#### Records provided
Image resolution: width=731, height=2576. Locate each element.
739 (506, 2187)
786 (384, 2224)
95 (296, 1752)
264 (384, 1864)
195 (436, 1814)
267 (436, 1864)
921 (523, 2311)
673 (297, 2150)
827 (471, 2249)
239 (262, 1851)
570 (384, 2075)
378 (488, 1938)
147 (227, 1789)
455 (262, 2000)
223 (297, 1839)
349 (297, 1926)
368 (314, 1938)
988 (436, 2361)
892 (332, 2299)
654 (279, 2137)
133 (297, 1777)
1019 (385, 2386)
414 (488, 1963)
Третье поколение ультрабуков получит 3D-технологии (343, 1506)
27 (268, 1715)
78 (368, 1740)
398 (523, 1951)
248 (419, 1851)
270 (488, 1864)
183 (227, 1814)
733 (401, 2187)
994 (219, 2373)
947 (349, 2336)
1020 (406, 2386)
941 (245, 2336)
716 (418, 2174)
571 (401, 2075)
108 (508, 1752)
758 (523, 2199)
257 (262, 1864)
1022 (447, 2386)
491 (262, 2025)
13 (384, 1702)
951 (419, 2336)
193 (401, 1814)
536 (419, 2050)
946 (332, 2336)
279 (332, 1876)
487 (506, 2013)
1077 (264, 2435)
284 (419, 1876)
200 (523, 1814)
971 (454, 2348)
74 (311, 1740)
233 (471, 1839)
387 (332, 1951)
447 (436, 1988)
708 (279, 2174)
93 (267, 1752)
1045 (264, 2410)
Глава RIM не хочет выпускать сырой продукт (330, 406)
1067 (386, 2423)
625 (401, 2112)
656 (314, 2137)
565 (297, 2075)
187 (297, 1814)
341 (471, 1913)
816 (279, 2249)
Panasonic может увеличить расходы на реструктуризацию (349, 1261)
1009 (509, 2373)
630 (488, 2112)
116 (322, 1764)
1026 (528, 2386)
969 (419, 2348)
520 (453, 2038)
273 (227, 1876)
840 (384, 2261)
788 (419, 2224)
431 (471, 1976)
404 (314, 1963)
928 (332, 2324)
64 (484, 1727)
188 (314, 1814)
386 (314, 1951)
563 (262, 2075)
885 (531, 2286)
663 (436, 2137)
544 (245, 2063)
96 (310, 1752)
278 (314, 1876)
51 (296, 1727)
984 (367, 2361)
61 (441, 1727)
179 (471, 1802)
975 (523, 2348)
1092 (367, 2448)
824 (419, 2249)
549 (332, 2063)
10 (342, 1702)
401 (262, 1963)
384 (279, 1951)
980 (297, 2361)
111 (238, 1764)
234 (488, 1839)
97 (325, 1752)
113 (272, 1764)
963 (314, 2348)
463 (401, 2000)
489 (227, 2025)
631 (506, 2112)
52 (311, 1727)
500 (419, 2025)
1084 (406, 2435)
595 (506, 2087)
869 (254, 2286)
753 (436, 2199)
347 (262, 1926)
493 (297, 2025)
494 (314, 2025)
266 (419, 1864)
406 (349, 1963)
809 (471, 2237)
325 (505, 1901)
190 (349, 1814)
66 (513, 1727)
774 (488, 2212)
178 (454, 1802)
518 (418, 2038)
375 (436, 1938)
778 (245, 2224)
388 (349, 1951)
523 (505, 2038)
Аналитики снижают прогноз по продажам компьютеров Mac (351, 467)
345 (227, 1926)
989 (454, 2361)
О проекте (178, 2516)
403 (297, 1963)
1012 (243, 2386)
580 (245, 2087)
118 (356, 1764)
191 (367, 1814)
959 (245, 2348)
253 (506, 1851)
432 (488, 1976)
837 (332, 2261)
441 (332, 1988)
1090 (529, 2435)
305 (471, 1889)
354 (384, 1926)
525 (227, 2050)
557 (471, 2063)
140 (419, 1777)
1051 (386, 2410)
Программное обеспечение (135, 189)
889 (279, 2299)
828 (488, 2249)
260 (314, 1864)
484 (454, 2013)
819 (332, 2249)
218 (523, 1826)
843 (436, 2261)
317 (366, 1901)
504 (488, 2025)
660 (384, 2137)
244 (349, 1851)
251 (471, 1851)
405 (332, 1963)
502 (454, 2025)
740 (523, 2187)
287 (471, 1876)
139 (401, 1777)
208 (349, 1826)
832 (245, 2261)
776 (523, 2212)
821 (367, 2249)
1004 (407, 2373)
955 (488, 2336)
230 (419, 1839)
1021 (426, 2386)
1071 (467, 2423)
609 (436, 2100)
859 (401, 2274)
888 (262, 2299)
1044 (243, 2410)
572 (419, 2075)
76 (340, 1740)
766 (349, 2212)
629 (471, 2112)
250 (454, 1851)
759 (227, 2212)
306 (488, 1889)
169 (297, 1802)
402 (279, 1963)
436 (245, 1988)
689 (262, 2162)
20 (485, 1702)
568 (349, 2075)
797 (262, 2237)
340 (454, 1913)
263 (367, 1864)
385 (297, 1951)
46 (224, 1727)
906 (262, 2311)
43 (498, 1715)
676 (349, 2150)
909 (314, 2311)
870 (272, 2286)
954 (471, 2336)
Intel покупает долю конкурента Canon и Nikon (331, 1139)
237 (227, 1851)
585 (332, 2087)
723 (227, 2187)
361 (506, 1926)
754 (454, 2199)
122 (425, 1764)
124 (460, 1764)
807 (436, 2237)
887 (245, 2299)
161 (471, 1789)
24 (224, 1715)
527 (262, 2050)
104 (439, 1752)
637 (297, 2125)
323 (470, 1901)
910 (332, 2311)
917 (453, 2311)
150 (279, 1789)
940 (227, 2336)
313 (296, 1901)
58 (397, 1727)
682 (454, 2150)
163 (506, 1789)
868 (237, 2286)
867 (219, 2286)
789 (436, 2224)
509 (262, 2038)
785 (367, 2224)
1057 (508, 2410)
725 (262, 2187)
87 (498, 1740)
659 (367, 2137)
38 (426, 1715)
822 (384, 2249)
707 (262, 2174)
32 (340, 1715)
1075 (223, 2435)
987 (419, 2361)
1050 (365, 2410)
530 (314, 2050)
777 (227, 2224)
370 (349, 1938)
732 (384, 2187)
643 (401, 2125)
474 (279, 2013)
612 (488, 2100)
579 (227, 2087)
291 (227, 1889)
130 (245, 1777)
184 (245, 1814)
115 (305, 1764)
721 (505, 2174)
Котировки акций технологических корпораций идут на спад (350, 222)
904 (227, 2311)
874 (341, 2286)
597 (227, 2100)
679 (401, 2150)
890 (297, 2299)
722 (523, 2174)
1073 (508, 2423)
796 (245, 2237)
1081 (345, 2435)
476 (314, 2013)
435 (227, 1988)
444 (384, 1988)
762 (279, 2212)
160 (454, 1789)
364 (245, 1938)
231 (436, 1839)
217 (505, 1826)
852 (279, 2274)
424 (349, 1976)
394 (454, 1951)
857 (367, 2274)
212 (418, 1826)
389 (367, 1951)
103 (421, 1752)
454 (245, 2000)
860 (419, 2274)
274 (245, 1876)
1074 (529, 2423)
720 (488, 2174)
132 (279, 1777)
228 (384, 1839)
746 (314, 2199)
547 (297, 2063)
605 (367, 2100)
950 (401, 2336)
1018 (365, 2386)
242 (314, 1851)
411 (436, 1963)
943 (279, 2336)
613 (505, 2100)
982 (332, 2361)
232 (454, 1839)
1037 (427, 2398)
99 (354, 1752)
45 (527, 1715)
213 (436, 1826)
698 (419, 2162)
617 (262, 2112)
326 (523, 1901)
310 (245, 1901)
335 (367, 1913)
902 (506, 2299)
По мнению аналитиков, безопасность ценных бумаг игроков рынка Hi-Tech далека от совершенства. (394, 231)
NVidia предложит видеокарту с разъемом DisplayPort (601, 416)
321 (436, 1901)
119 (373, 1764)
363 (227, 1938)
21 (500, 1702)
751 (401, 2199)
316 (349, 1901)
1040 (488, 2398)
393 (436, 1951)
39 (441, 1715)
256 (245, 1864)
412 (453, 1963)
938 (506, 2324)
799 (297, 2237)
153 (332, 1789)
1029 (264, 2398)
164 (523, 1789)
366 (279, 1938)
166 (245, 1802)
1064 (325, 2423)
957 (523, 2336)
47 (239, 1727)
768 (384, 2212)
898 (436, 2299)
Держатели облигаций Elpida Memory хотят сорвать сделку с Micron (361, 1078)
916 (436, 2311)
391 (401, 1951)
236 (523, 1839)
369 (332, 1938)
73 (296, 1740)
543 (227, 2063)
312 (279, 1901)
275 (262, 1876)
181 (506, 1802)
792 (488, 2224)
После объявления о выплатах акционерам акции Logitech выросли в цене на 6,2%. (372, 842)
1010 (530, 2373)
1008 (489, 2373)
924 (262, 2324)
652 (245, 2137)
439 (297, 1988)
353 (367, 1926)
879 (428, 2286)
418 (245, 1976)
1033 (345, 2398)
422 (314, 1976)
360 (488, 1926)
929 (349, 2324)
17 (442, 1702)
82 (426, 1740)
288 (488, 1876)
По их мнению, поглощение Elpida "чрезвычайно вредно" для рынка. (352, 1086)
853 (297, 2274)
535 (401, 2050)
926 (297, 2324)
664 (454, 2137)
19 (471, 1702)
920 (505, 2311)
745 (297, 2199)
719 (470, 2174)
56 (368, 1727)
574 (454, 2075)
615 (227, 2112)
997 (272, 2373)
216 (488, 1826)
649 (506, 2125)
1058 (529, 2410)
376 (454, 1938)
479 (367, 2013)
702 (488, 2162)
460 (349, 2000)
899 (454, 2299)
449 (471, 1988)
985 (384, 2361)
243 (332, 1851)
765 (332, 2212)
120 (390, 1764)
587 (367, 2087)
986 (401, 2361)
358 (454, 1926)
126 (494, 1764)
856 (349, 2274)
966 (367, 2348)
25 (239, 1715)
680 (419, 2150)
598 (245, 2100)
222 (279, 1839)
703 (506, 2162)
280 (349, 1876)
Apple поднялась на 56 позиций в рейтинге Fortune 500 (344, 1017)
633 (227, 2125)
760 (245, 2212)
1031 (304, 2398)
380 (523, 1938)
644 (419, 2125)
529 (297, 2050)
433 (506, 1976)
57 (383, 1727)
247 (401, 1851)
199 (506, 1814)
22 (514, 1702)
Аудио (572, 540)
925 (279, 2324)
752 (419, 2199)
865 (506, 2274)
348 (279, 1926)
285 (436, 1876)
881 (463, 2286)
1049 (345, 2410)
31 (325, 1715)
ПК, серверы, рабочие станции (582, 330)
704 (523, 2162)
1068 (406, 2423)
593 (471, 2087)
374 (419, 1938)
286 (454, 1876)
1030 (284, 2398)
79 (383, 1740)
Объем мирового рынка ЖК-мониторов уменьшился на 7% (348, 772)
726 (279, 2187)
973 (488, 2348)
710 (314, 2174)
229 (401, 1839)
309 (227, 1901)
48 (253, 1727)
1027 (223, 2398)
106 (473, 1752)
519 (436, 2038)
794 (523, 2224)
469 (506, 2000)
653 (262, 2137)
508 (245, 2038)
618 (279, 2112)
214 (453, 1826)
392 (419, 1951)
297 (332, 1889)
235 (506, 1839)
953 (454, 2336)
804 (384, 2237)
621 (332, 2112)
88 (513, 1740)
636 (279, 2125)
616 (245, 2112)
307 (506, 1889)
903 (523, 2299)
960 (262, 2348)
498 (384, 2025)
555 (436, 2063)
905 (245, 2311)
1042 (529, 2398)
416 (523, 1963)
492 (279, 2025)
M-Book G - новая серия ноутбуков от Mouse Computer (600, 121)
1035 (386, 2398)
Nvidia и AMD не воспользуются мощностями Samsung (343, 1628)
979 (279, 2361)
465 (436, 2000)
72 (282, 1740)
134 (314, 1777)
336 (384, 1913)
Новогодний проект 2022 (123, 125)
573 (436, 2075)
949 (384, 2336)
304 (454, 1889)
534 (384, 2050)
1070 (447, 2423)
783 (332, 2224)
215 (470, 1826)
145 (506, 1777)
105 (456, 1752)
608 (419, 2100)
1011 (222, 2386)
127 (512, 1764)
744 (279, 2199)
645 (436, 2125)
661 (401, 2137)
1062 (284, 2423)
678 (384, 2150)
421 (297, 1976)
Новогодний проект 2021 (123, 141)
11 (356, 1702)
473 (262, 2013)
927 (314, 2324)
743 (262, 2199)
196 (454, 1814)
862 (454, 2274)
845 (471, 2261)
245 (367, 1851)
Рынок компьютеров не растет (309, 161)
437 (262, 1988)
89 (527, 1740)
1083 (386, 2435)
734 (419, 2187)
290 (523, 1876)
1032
########
**Exercise directions:** Extract from the records above the lines from the one containing "160 (454, 1789)" to the one containing "222 (279, 1839)", both lines included, exactly as they appear and with nothing else.

**Reply to the exercise:**
160 (454, 1789)
364 (245, 1938)
231 (436, 1839)
217 (505, 1826)
852 (279, 2274)
424 (349, 1976)
394 (454, 1951)
857 (367, 2274)
212 (418, 1826)
389 (367, 1951)
103 (421, 1752)
454 (245, 2000)
860 (419, 2274)
274 (245, 1876)
1074 (529, 2423)
720 (488, 2174)
132 (279, 1777)
228 (384, 1839)
746 (314, 2199)
547 (297, 2063)
605 (367, 2100)
950 (401, 2336)
1018 (365, 2386)
242 (314, 1851)
411 (436, 1963)
943 (279, 2336)
613 (505, 2100)
982 (332, 2361)
232 (454, 1839)
1037 (427, 2398)
99 (354, 1752)
45 (527, 1715)
213 (436, 1826)
698 (419, 2162)
617 (262, 2112)
326 (523, 1901)
310 (245, 1901)
335 (367, 1913)
902 (506, 2299)
По мнению аналитиков, безопасность ценных бумаг игроков рынка Hi-Tech далека от совершенства. (394, 231)
NVidia предложит видеокарту с разъемом DisplayPort (601, 416)
321 (436, 1901)
119 (373, 1764)
363 (227, 1938)
21 (500, 1702)
751 (401, 2199)
316 (349, 1901)
1040 (488, 2398)
393 (436, 1951)
39 (441, 1715)
256 (245, 1864)
412 (453, 1963)
938 (506, 2324)
799 (297, 2237)
153 (332, 1789)
1029 (264, 2398)
164 (523, 1789)
366 (279, 1938)
166 (245, 1802)
1064 (325, 2423)
957 (523, 2336)
47 (239, 1727)
768 (384, 2212)
898 (436, 2299)
Держатели облигаций Elpida Memory хотят сорвать сделку с Micron (361, 1078)
916 (436, 2311)
391 (401, 1951)
236 (523, 1839)
369 (332, 1938)
73 (296, 1740)
543 (227, 2063)
312 (279, 1901)
275 (262, 1876)
181 (506, 1802)
792 (488, 2224)
После объявления о выплатах акционерам акции Logitech выросли в цене на 6,2%. (372, 842)
1010 (530, 2373)
1008 (489, 2373)
924 (262, 2324)
652 (245, 2137)
439 (297, 1988)
353 (367, 1926)
879 (428, 2286)
418 (245, 1976)
1033 (345, 2398)
422 (314, 1976)
360 (488, 1926)
929 (349, 2324)
17 (442, 1702)
82 (426, 1740)
288 (488, 1876)
По их мнению, поглощение Elpida "чрезвычайно вредно" для рынка. (352, 1086)
853 (297, 2274)
535 (401, 2050)
926 (297, 2324)
664 (454, 2137)
19 (471, 1702)
920 (505, 2311)
745 (297, 2199)
719 (470, 2174)
56 (368, 1727)
574 (454, 2075)
615 (227, 2112)
997 (272, 2373)
216 (488, 1826)
649 (506, 2125)
1058 (529, 2410)
376 (454, 1938)
479 (367, 2013)
702 (488, 2162)
460 (349, 2000)
899 (454, 2299)
449 (471, 1988)
985 (384, 2361)
243 (332, 1851)
765 (332, 2212)
120 (390, 1764)
587 (367, 2087)
986 (401, 2361)
358 (454, 1926)
126 (494, 1764)
856 (349, 2274)
966 (367, 2348)
25 (239, 1715)
680 (419, 2150)
598 (245, 2100)
222 (279, 1839)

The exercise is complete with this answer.